[START Input for this task]

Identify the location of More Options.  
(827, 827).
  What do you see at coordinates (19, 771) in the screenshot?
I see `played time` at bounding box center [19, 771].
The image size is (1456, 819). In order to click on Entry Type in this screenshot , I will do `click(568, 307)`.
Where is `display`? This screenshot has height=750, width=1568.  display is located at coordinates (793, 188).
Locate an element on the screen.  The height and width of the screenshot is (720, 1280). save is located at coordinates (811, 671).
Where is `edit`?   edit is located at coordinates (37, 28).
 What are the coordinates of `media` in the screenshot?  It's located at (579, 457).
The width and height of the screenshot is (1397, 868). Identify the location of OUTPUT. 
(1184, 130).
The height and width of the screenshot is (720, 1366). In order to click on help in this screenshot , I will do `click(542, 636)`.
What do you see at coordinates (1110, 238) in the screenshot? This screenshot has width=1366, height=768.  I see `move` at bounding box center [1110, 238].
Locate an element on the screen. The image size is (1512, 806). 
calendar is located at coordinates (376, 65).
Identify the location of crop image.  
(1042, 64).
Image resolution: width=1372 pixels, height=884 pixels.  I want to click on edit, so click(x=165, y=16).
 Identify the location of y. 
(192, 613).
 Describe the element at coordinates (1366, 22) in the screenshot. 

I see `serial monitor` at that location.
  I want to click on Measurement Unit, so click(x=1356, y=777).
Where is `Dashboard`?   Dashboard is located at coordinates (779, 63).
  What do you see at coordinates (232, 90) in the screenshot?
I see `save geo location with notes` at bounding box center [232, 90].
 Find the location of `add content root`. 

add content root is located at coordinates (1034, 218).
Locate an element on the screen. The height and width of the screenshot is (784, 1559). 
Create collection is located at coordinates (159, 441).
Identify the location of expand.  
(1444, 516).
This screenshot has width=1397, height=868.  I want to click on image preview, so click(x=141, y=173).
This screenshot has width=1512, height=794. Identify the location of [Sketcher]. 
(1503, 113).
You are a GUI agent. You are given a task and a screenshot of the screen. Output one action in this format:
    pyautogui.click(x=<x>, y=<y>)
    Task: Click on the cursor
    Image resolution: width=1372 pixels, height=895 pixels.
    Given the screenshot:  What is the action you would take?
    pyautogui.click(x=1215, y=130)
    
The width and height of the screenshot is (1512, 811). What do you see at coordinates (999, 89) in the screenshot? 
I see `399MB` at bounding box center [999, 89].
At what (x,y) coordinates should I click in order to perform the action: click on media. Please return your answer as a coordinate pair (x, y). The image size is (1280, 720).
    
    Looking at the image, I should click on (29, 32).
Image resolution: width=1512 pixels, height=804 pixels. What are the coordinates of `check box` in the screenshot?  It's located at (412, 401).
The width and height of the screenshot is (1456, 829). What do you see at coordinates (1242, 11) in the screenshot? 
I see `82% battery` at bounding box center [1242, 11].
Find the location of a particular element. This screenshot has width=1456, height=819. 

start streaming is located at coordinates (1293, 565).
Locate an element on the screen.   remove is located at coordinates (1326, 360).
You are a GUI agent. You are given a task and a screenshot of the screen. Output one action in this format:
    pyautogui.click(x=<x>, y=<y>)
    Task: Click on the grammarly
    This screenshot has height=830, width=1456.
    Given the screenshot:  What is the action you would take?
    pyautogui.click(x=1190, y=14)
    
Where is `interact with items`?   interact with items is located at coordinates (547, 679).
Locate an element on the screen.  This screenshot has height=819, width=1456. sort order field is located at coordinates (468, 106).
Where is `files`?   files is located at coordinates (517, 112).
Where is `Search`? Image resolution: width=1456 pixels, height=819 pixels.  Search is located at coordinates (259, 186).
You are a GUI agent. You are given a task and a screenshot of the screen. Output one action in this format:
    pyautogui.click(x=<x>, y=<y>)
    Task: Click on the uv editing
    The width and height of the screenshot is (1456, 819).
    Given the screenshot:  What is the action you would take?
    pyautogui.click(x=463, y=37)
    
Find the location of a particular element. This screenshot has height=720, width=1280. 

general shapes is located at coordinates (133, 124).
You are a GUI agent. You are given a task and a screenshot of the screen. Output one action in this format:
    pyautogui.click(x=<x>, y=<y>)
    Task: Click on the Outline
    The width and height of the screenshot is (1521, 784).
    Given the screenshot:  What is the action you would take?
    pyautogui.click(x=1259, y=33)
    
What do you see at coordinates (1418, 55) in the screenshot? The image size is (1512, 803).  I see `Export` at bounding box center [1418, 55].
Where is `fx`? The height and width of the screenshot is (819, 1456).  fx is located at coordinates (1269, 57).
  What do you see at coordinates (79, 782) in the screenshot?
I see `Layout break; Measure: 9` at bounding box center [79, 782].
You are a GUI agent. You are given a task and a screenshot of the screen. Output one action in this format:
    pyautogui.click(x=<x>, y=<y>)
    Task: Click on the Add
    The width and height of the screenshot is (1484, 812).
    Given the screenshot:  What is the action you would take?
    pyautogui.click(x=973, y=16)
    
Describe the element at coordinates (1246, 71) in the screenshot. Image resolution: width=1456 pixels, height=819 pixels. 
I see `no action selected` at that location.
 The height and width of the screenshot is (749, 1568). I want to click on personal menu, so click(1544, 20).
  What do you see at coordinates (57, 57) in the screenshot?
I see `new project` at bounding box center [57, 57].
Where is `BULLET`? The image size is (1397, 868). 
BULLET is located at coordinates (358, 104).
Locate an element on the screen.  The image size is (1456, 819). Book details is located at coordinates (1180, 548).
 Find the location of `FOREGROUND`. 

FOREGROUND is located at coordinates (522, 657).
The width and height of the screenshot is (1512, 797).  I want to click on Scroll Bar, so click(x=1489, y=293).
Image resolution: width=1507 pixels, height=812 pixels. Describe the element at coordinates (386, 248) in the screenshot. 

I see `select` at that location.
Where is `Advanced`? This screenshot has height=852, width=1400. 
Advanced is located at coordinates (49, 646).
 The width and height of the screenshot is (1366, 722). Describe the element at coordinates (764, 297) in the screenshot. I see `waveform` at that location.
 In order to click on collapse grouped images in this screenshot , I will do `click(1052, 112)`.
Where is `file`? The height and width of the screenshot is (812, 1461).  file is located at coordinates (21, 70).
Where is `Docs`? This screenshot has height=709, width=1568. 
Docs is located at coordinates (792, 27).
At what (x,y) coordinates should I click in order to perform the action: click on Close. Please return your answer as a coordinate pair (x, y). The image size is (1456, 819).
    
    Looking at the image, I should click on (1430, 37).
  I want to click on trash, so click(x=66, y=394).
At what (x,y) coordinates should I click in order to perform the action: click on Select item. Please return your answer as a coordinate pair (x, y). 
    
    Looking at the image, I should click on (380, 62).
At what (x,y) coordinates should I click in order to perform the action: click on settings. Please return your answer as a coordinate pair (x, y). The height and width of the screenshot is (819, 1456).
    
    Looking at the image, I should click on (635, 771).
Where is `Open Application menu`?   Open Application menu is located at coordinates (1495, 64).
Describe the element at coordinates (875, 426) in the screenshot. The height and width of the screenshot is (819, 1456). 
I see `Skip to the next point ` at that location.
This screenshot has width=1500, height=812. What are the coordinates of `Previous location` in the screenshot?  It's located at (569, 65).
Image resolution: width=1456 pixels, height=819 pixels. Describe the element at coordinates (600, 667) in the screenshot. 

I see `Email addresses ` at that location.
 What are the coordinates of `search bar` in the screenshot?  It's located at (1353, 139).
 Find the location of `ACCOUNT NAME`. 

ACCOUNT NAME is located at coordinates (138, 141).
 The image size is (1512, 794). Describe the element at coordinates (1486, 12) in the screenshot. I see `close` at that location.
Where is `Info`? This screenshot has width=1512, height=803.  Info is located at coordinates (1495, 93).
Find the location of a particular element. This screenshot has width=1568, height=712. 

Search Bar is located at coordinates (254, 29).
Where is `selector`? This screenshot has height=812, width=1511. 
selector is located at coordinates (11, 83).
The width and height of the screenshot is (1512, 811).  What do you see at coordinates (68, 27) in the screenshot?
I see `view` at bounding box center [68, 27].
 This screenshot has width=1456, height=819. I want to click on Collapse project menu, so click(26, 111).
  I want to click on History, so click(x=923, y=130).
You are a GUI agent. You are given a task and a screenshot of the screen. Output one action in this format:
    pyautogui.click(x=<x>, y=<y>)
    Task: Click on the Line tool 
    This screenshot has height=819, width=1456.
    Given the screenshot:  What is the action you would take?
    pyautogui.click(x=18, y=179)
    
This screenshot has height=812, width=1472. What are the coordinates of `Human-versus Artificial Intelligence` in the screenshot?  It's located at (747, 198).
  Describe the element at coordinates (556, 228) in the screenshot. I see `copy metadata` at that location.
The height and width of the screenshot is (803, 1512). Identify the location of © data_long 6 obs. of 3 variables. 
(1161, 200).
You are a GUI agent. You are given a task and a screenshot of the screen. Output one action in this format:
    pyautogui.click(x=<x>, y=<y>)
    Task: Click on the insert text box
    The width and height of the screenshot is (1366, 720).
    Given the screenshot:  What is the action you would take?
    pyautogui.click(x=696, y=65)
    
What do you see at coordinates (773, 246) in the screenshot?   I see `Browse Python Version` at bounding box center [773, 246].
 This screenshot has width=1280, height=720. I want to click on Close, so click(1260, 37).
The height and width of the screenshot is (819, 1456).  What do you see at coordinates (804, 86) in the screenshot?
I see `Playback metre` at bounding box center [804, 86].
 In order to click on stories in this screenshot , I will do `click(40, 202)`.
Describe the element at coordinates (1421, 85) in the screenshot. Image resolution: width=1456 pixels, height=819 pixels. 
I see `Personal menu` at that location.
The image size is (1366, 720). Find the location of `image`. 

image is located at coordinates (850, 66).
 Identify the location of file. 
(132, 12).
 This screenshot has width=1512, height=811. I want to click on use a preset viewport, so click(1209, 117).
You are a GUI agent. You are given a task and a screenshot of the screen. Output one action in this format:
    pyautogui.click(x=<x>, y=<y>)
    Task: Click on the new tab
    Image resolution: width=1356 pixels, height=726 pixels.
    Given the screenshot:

[END Input for this task]

Reproduce the listing word for word, from its first line through the line containing "calendar is located at coordinates (376, 65).", with both of those lines included.

◆ **Task response**:
Identify the location of More Options.  
(827, 827).
  What do you see at coordinates (19, 771) in the screenshot?
I see `played time` at bounding box center [19, 771].
The image size is (1456, 819). In order to click on Entry Type in this screenshot , I will do `click(568, 307)`.
Where is `display`? This screenshot has height=750, width=1568.  display is located at coordinates (793, 188).
Locate an element on the screen.  The height and width of the screenshot is (720, 1280). save is located at coordinates (811, 671).
Where is `edit`?   edit is located at coordinates (37, 28).
 What are the coordinates of `media` in the screenshot?  It's located at (579, 457).
The width and height of the screenshot is (1397, 868). Identify the location of OUTPUT. 
(1184, 130).
The height and width of the screenshot is (720, 1366). In order to click on help in this screenshot , I will do `click(542, 636)`.
What do you see at coordinates (1110, 238) in the screenshot? This screenshot has width=1366, height=768.  I see `move` at bounding box center [1110, 238].
Locate an element on the screen. The image size is (1512, 806). 
calendar is located at coordinates (376, 65).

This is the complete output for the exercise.